- _STUDY TEXT_:
[Start of Attachment]

Descubrimos la historia del menú del día | Hosteleriasalamanca.es

 

 

 Not only is today the first time for weeks that I have been able to have a swim in the local pool, it will also be the first time that we will be able to go to a restaurant and have a menu del dia.  Replete with masks and tubes of hygienic, alcohol-heavy hand wash, we will venture into the centre of town and re-patronize one of our favourite restaurants Olave.

     While the food is generally good to excellent, the usp for me is the fact that they provide Catalan bread, i.e. toasted bread with ripe tomatoes and garlic to squeeze and scrape.  Sometimes this bread is the best part of the meal!

[End of Attachment]

- _AVAILABLE DATA_:
[Start of Attachment]

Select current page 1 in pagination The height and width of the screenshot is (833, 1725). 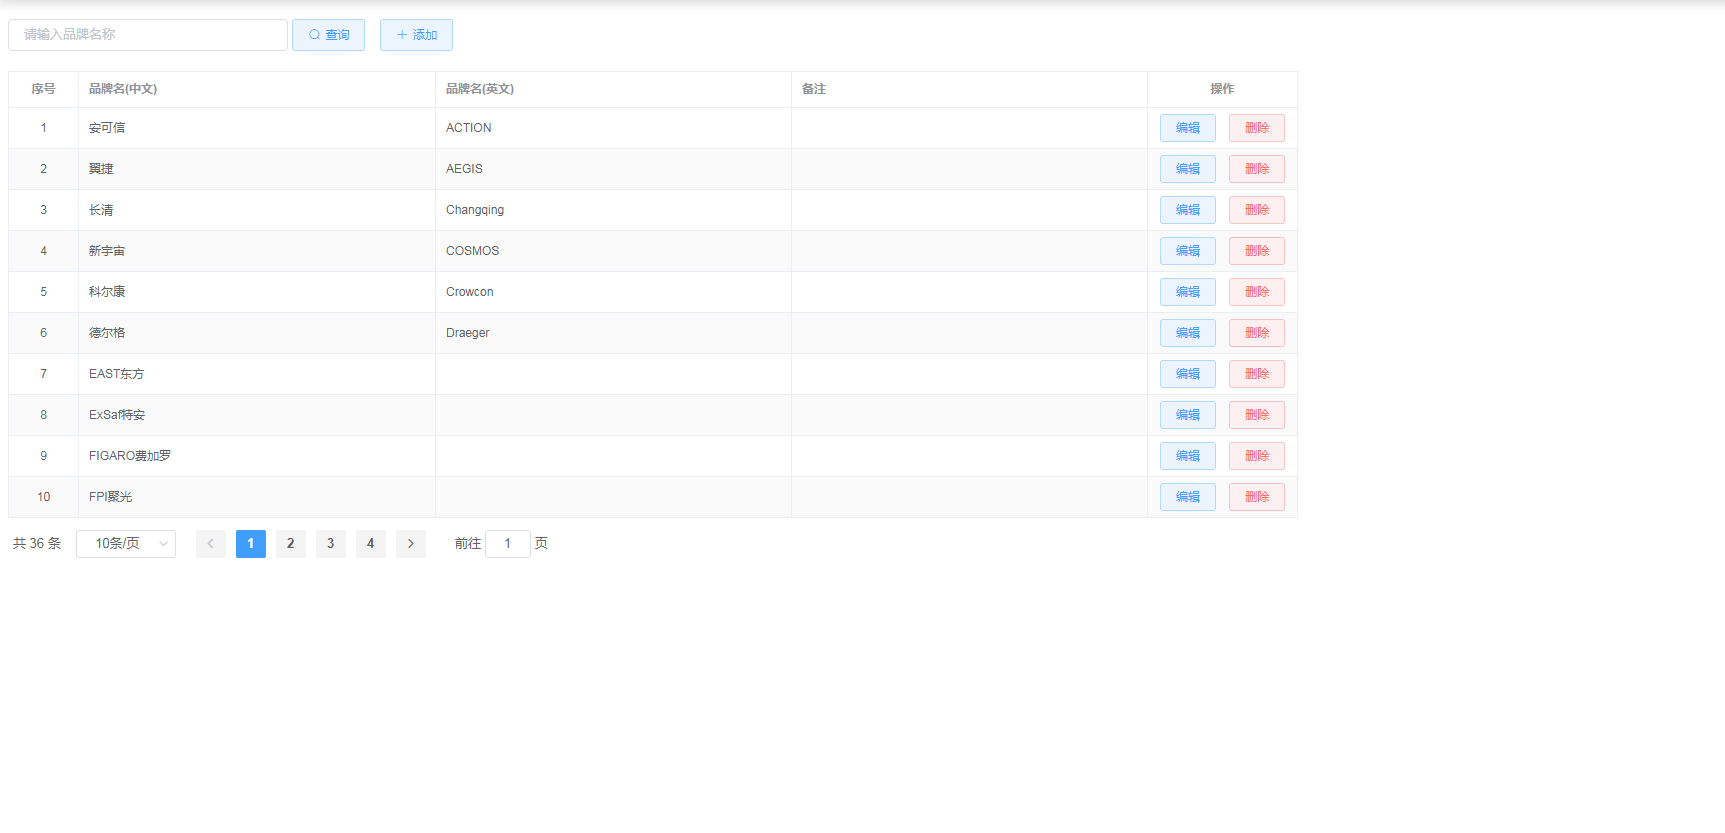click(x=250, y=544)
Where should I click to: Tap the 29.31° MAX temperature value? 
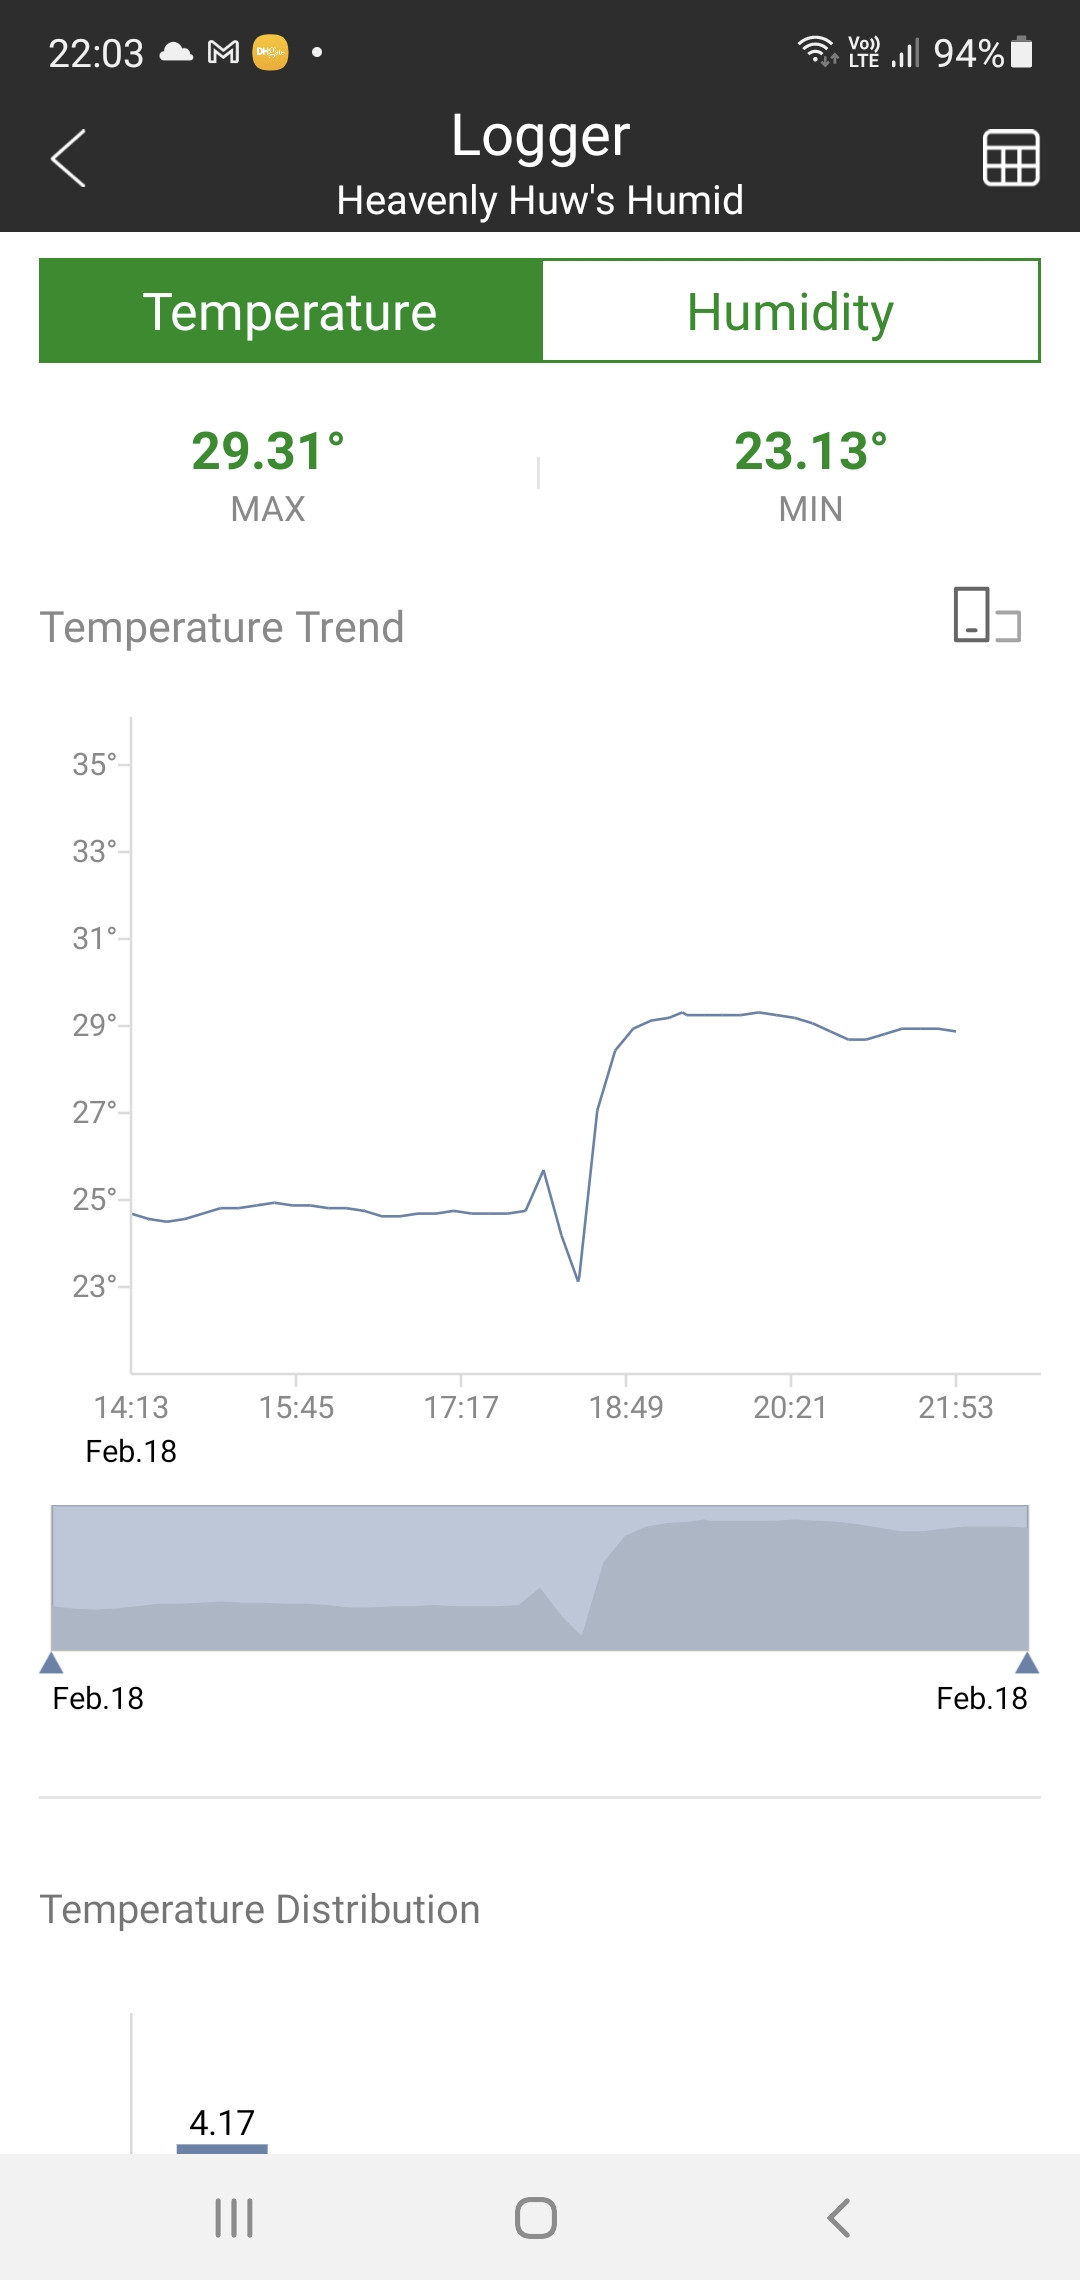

[End of Attachment]
[Start of Attachment]

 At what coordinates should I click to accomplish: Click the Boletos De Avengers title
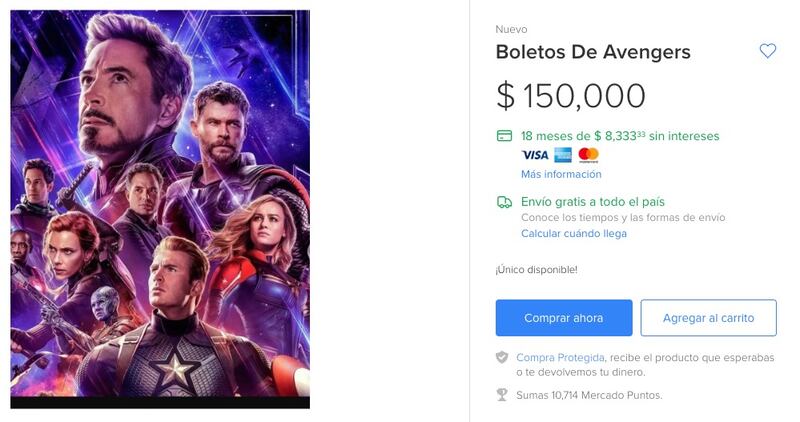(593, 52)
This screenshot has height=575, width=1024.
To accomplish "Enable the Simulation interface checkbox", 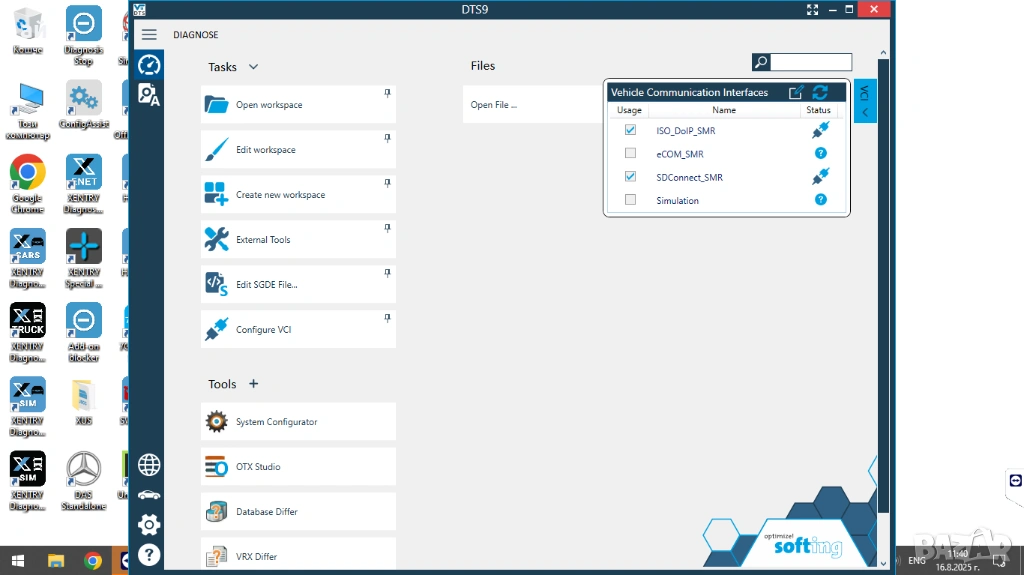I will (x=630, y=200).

[End of Attachment]

- _TASK BRIEF_: From the text about the menu del dia, list every component of Catalan bread that it names.

- _RESPONSE TO THE TASK_: Toasted bread, ripe tomatoes, garlic